Two Amsterdam tenants had great success in reporting their landlord to the Huurcommissie rent tribunal for charging them exorbitant rent. The Huurcommissie ordered the landlord to lower the rent for a small, leaky, drafty room on Keizersgracht from 1,950 euros to temporarily 95 euros per month. The ...
95€ temporarily until the defects are fixed. Then the 20qm room is worth a rent of 477€.
The Huurcommissie scored the appointment on a point scale, and determined the reasonable rental price should have been 476.85 euros per month. The tribunal then noted that the tenant was unable to lock their own bedroom. Additionally, the wood-framed kitchen skylight had a 10 millimeter crack in it, causing drafts, and the toilet tank in a shared bathroom was leaking.

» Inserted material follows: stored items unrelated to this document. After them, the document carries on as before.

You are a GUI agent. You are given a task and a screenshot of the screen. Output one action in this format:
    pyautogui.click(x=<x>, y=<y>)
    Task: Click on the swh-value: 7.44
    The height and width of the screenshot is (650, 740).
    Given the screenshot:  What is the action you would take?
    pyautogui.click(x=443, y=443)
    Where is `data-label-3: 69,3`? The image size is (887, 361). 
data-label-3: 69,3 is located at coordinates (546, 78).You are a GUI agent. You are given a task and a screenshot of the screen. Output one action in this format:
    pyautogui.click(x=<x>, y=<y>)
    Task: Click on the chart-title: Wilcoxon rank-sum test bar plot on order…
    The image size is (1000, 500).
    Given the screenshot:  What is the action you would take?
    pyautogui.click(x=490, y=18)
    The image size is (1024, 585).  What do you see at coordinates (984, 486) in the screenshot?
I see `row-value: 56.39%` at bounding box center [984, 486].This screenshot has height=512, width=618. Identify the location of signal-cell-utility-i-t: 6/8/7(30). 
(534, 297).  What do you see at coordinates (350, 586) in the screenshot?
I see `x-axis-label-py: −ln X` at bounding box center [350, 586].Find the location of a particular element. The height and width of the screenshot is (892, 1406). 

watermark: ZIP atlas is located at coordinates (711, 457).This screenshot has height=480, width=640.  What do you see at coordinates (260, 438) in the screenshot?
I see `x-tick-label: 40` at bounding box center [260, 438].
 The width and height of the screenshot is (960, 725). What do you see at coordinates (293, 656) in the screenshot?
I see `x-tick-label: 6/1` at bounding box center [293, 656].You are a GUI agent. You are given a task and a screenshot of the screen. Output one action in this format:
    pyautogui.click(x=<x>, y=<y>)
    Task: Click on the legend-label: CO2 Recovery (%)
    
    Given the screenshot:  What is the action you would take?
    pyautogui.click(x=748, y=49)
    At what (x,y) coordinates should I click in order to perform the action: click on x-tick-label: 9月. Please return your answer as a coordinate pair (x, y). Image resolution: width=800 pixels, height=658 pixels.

The tribunal further lowered the rent to 95.37 euros until the damage is fixed, saying it could find no evidence the landlord actually tried to fix the problems. This can gradually increase as repairs are carried out to the maximum of just under 477 euros. The reduction was also backdated to September 1 from the ruling, which was filed at the end of December and published more recently. As a result, the landlord must repay the overpaid rent in the intervening months.
No. There are good landlords. They’re definitely small scale. Normal homeowners that are able to scale their efforts to a few rental units. There’s also a real need for renting rather than owning.
The real problems are all large scale landlords and also bad landlords (of all sizes) that overcharge, abuse tenants, forgo maintenance, etc.
Yeah my FIL, just recently sold a condo in FL. He’s had it since the 1980s and for the last 25 years it’s been rented by an elderly woman for basically the cost of condo fees, taxes and maintenance (though I think he lost money upgrading the sliding door after a hurricane). It was supposed to be where he retired to (15 years ago), but his wife had Alzheimer’s, so he ended up selling it when his tenant finally died, and sunk all the profit right back into his wife’s nursing home.